Las rebuscas suelen ser realizadas o por los jornaleros desde finales de agosto a septiembre, en una época en que las corchas y las recolecciones habían acabado y no habían empezado las labores de siembra o el carboneo o por los niños y las mujeres. Se trata de ir detrás de los jornaleros para coger lo que estos hayan ido dejando. Las rebuscas a los destajos eran las más efectivas, ya que la rapidez con la que se hace la faena implica que se dejen una parte de los productos en el campo. Para su ejercicio sólo se necesita algún saco y bestia en el que transportar el producto. Siempre había alguien en el pueblo que compraba la rebusca y que a su vez negociaba con ella en su conjunto. Entre las rebuscas más características estaban las de los garbanzos, el trigo, la cebada o las forestales para el carbón. El tercer tipo de actividad recolectiva es la más importante de las tres y está relacionada con la abundancia de frutos silvestres en la zona. Se recogían espárragos, tagarninas, higos –chumbos y brevales-. madroños, alcauciles, cogollos de palmitos, murtas o palmichas en invierno, que comercializan de diversas maneras. Un caso especial es el de los caracoles y las cabrillas, que aunque no sean vegetales, participan de las características de los anteriores en cuanto a la recolección. Es necesario insistir en la importancia económica de estas prácticas, la abundancia de recursos se debe al menor grado de desarrollo de la zona y a la posición geoestratégica entre la costa, la Janda y el Parque de los Alcornocales. En cuanto a la comercialización o se venden a los bares o las tiendas o casa por casa o se rifaban o a intermediarios que luego los vendían a Madrid, Sevilla o Cadiz. Nicolás Cabañas, además de la zapatería de la calle Medina (actual Independencia), tenía un poco más arriba, un casarón donde ahora está el kiosko de la fuente de los Vaqueros, donde compraba «sobre todo a gente del Tajo (Fogarines, López, Gallinitos, etc) le llevaban los espárragos y demás que recogían durante el día en el campo, y de allí salía a eso de las 5 de la mañana un camión que llevaba todo a Madrid. Allí lo esperaba Antonio Rodríguez (un tío de Ricardín el del bar) que ya se encargaba de venderlo por la ciudad».
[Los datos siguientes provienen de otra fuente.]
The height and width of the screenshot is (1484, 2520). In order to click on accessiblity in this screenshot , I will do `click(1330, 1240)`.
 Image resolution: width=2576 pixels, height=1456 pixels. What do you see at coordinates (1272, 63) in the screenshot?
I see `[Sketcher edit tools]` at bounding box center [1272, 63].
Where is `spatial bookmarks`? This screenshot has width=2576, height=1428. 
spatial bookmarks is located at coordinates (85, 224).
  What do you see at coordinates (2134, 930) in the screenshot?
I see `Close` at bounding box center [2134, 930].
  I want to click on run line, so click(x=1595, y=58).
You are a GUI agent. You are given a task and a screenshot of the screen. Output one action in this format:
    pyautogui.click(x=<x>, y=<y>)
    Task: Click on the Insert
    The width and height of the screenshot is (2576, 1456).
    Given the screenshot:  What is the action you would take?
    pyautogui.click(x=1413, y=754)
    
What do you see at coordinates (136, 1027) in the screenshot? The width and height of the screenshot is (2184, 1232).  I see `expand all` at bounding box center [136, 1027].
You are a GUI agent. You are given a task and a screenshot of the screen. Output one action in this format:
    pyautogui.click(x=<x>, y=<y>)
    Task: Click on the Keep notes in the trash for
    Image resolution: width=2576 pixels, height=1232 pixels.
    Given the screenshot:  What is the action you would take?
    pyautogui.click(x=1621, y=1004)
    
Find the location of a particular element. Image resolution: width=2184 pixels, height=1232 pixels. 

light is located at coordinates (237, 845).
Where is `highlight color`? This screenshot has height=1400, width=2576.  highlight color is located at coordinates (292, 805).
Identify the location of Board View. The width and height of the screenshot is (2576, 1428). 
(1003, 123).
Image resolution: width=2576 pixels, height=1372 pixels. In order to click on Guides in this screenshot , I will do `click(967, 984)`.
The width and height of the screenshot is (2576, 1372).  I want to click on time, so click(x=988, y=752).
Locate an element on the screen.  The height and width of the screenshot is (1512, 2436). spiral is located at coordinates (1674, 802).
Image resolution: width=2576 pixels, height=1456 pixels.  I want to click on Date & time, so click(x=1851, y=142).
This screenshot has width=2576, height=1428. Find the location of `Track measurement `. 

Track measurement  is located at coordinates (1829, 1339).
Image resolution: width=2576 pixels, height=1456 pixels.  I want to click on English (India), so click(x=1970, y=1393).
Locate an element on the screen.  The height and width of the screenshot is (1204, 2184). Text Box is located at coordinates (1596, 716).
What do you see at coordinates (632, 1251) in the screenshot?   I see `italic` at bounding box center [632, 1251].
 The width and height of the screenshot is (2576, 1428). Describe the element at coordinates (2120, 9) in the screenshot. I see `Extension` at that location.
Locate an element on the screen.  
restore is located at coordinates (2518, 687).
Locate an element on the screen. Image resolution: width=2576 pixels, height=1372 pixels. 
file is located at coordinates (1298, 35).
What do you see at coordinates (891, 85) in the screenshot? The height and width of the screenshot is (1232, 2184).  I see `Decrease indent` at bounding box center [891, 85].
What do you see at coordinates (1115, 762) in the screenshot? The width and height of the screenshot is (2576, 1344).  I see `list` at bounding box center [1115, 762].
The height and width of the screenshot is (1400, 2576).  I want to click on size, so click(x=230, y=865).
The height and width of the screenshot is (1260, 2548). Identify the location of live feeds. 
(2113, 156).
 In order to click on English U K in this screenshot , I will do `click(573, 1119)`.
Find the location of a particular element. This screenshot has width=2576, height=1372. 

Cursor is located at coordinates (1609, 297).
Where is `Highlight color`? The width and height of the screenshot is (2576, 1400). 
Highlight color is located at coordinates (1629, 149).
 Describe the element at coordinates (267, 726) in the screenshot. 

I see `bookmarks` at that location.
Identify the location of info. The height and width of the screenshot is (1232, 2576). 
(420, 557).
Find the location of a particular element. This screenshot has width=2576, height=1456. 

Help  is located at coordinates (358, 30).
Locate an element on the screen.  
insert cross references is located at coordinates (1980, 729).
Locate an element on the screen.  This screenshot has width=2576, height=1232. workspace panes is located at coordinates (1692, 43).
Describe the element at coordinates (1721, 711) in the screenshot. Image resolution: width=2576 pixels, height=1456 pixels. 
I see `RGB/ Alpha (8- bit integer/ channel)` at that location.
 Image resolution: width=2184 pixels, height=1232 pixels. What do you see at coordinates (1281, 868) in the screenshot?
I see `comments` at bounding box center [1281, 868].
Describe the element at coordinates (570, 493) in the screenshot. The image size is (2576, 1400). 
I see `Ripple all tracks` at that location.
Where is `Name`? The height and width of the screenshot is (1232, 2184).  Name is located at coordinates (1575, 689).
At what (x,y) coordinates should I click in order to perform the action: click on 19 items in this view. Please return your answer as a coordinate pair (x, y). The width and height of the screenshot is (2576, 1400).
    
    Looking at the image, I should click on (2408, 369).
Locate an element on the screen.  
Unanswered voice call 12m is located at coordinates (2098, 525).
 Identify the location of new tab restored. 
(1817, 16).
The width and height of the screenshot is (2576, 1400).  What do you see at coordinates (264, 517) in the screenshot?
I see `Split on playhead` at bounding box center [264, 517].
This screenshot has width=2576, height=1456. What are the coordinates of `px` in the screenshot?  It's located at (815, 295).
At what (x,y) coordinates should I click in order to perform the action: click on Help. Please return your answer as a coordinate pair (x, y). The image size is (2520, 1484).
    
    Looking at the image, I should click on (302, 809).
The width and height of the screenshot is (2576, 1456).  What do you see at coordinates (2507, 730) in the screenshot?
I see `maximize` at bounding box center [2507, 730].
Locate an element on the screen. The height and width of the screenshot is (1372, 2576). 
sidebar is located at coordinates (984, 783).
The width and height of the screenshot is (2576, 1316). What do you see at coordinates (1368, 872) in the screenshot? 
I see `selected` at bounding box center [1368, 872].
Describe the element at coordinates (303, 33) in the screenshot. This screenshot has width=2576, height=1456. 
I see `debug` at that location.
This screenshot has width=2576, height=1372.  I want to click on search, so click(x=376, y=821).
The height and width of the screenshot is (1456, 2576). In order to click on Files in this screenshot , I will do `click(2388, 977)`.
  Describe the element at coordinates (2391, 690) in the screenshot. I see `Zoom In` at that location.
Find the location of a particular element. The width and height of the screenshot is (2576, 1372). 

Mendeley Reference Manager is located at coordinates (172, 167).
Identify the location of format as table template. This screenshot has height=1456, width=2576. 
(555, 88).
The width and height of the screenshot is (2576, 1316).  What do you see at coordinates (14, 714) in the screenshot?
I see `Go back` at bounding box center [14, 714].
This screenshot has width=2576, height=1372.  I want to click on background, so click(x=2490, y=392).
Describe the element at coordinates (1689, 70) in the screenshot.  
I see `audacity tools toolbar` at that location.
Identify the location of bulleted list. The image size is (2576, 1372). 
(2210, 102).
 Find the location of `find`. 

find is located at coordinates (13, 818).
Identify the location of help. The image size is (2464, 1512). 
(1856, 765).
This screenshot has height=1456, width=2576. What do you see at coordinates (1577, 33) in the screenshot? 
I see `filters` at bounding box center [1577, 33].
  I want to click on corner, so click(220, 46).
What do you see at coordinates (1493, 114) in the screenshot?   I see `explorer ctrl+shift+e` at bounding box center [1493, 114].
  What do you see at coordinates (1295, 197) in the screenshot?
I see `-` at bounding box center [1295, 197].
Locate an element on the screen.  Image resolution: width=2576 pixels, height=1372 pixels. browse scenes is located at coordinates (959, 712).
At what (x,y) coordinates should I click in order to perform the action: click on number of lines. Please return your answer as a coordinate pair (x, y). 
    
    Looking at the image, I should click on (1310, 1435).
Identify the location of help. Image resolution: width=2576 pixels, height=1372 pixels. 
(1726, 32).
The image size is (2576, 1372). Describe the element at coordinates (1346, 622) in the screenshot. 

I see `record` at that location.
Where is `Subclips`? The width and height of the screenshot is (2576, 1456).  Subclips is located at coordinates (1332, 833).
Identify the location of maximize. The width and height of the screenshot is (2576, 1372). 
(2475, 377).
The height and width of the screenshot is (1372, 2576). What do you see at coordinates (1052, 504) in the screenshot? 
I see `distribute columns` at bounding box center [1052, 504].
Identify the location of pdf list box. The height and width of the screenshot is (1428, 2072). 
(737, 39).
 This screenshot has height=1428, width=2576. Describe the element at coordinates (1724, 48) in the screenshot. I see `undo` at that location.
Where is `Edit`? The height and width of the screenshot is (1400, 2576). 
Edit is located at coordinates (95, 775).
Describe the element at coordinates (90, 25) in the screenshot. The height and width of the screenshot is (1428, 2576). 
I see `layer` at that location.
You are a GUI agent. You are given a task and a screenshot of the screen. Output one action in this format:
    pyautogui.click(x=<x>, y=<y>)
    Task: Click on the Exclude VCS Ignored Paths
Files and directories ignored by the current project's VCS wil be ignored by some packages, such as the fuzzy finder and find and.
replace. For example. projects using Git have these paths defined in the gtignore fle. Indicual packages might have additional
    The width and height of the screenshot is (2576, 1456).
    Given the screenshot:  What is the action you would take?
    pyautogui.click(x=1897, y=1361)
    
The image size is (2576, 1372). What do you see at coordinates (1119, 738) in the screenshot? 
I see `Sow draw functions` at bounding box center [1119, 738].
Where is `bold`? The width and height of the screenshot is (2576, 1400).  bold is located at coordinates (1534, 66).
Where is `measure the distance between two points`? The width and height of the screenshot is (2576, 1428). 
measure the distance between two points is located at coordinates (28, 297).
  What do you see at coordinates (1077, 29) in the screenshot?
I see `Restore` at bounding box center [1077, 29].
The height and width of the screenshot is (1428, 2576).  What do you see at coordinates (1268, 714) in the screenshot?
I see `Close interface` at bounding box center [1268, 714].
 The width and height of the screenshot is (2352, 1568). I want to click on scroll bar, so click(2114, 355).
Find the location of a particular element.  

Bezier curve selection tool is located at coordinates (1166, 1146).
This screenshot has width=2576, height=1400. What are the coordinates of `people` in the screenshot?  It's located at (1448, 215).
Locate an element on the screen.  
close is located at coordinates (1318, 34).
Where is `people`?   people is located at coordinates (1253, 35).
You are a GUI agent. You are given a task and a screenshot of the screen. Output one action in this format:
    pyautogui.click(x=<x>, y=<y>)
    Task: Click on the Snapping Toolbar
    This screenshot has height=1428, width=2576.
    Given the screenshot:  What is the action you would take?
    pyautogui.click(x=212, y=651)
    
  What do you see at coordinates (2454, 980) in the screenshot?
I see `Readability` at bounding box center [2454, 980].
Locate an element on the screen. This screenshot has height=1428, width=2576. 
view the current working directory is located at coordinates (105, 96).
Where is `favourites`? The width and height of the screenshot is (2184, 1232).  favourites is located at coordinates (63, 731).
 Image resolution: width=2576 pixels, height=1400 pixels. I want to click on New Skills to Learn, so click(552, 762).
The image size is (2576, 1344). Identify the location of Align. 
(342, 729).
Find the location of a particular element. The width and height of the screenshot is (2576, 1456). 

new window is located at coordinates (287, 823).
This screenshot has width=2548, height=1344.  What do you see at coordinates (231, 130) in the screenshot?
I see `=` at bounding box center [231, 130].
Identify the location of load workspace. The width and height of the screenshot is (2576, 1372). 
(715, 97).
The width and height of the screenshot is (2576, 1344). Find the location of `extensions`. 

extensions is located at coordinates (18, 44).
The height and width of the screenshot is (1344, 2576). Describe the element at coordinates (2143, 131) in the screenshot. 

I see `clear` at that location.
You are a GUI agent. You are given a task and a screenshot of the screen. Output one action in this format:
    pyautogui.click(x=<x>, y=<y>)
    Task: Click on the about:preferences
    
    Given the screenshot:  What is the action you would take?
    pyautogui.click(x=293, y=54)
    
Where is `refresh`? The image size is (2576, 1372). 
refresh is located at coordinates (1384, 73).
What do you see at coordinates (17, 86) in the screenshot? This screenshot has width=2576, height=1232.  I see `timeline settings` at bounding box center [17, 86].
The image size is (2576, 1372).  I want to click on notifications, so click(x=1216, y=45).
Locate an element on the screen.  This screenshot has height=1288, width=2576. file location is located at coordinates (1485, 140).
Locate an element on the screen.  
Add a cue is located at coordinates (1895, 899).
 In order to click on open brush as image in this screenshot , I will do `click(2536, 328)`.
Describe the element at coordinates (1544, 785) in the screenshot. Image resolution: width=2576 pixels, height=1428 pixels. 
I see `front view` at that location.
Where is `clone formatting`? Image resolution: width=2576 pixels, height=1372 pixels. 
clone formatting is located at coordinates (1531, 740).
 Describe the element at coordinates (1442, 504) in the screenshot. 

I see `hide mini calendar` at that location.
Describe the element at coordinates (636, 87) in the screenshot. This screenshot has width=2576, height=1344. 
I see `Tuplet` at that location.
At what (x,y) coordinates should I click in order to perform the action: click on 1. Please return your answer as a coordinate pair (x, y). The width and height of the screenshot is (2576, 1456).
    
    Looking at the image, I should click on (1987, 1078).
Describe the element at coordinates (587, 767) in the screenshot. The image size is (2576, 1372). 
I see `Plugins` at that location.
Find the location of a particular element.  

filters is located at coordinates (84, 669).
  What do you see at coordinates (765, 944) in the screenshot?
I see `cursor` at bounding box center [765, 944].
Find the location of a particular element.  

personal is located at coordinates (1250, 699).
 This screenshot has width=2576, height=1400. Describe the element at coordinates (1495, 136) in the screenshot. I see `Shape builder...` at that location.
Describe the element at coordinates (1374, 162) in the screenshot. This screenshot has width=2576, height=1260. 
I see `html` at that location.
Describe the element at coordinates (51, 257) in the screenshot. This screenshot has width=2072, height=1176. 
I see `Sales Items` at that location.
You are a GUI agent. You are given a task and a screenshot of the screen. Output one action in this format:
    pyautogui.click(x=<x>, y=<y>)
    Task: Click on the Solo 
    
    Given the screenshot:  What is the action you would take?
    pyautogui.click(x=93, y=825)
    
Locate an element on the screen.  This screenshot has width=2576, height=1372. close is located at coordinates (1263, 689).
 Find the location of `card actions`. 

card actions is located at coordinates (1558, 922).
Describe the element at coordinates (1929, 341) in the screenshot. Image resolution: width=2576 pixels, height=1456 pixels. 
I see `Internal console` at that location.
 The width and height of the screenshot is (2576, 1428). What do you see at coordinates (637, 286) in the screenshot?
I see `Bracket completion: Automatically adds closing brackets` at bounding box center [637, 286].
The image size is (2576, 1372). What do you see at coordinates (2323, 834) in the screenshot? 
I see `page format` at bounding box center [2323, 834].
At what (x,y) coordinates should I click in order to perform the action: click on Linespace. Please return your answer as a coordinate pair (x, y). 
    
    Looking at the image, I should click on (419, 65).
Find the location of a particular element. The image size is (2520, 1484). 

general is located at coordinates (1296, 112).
Su ejercicio estaba en manos de especialistas. En la actualidad aunque sigue habiendo especialistas, la recolección de estos frutos se ha generalizado y ha pasado a formar parte de los hobby de esa clase media, que antes fuimos baja, y que tan aficionada es a prácticas saludables como montar en bicicleta, buscar espárragos, setas o cabrillas, por poner sólo tres ejemplos.Una práctica que está en la actualidad en boga es la recolección de setas. Dice Agustín Coca «En el año 1976 se inicia de forma genralizada la recolección de setas-hongos en terminología local- en la localidad de Cortes de la Frontera. Es cuando un catalán inicia la compra de las especies Boletus y Chantharellus. Los precios que pagan no sobrepasan las 50 pst el Kg, recogiéndose en la zona 300 Tm ese año. A partir de entonces aumentan los compradores de este producto y se generalizan prácticas recolectivas en los pueblos vecinos. De hecho en Alcalá de los Gazules se comienza a recolectar en 1979. Los puntos de venta suelen coincidir con los ventorrillos de los alrededores de la localidad, siendo los propios ventorrileros los intermediarios entre los trabajadores agrarios y los compradores foráneos. De aquí, el producto se dirige al aeropuerto de Jerez de la Frontera desde donde embarcan con destino a Francia o Alemania sin sufrir transformación alguna».
En B/CV el hecho de que la aparición de la recolección de setas y hongos coincidiera primero con el boom de las Lomas y después con el de la construcción ha hecho que esta práctica casi en su totalidad se reduzca a los fienes de semana y como parte de esas actividades saludables que antes comentábamos, por tanto, es más un hobby que un trabajo. Aunque la crisis actual está haciendo que ya haya muchas personas que buscan setas para venderlas.